# [Source excerpt]
______
2.1. Place Attractiveness and Return Migration Decision
Place attractiveness (considered also as territorial attractiveness, regional attractiveness or city attractiveness) is conceptualized as something positive or as something that exerts a physical or emotional pulling power in a place (Hidalgo & Hernandez, 2001). The ability of places to attract migrants are qualities of destination regions, which is a fundamental issue in migration research (Bjerke & Mellander, 2016). Places’ ability to attract the right kind of workforce to enhance the competitiveness of trade, service and industry has frequently been emphasized in return migration studies (Williams & Vaske, 2003). Yigitcanlar et al. (2007) propose place attractiveness from a migration perspective, develop place attractiveness on the basis of a subjectively defined attractiveness based on stated preferences. The attractiveness of places in migrants’ point of view involves three main aspects: (1) job opportunities in place, (2) place attachment, and (3) quality of life.
2.1.1. Job Opportunities and Return Migration Decision
Previous researches by Soon (2010), Rérat (2014), and Pearson and Andres (2010) point out that students who have good perceptions of the working environment of rural home have a higher probability to return. Better chances for getting a good job have substantial impact on immigration and outmigration (Huang & Zhang, 2013). Favourable perceptions of chances for higher wage at home, perceptions of skill use opportunities and job promotion prospects at home encourage students to return (Buchenrieder et al., 2019). The returnees do not have the obligation to return, but choose to do so since they see increasing opportunities for them in their home communities or feel that they can move up faster in their career development in their home communities. Good perceptions of job finding opportunities in hometown also have a large and significant impact on a student’s return intention and decision (Soon, 2010; Rérat, 2014; Crescenzi et al., 2017; Buchenrieder et al., 2019). Thus,
Hypothesis 1: Job opportunities in hometown is positively related to return migration decision.
2.1.2. Quality of Living Environment and Return Migration Decision
Quality of living environment refers to “the set of characteristics that define a place, making it attractive and live able” (Ezmale, 2012). Quality of living environment is the ‘‘live ability’’ of a region, commonly expressed in indicators including the standard and variety of education and community facilities, crime level, climates, amenities, environmental quality, housing affordability, and transportation access (D’agostini & Luiz, 2008). Quality of living environment can be influenced by local government to achieve a clean environment, free access to water for citizens, and a friendly climate (Güngör & Tansel, 2008).
Traditionally, in several studies on relocation of households between central areas and suburbs, the role of living environment is highlighted (Rérat, 2014). In research on amenity-led or lifestyle migration in small rural communities, the importance of the quality of life and residential facilities in migration has again been strongly indicated (Buchenrieder et al., 2019). If a city can offer a wide range of natural amenities and various outdoor recreation facilities, it can attract knowledge workers (Lalli, 1992). Attracting and retaining population to rural areas can be a challenge as most people prefer to settle in larger cities for higher income and job opportunities. However, rural communities can attract and retain population by promoting the benefits of living and working in smaller communities such as lower living expenses, safe neighbourhoods, clean atmosphere and a strong network of friends, family, and ethnic group (Pearson & Andres, 2010). Research on return intention of students confirm that a good perception of the living environment in the hometown relates to intention to return (Bjarnasona & Thorlindssonb, 2006; Pearson & Andres, 2010).
______
# [Data provided]

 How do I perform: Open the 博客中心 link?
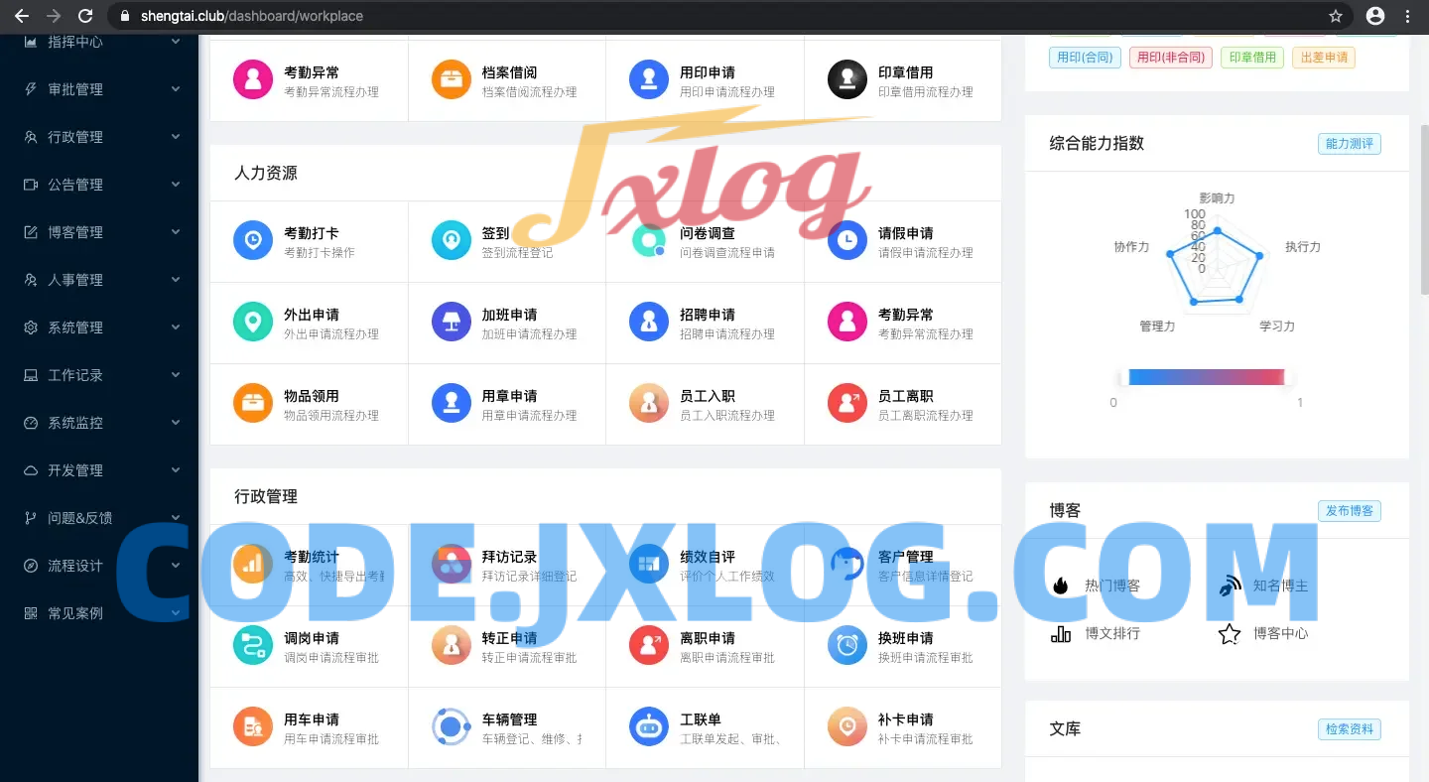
______
# [Work to do]
Pick up the passage on place attractiveness and return migration after its final sentence and keep writing it.

# [Output below]
Hypothesis 2: Quality of living environment is positively related to return migration decision.
2.1.3. Place Attachment and Return Migration Decision
Place attachment is a positive, affective bond or association between individuals and their residential environment (Hidalgo & Hernandez, 2001). Place attachment describes a special feeling toward certain places. As such, place attachment increases feelings of belonging to one’s community and is an important component of people-place relation (McAndrew, 1998). Place attachment can be expressed by personal sentiments by having deep affection for, and being proud of, the place of origin, by a desire to contribute to a place (Jorgensen & Stedman, 2001). Rural provinces can have advantages over big cities in attracting labour motivated by proud and love of their citizens. Individuals usually develop very strong sentimental and emotional attachments to the places where they live, that create feelings of comfort and security (Williams & Vaske, 2003). Lalli (1992) has noted that it is important to take the strong emotional attachments between people and place into account when attempting to understand the variety of human experiences. Place attachment makes people become dependent upon regions or on a certain kind of environment. An individual with a strong place attachment can be only satisfied with another location as long as those places have similar characteristics. Feeling of place attachment makes people homesick when moving to involuntary relocation (as in case of going to city for higher education) and grows the desire to restore the past experiences of being at home or return to the original place (Hidalgo & Hernandez, 2001).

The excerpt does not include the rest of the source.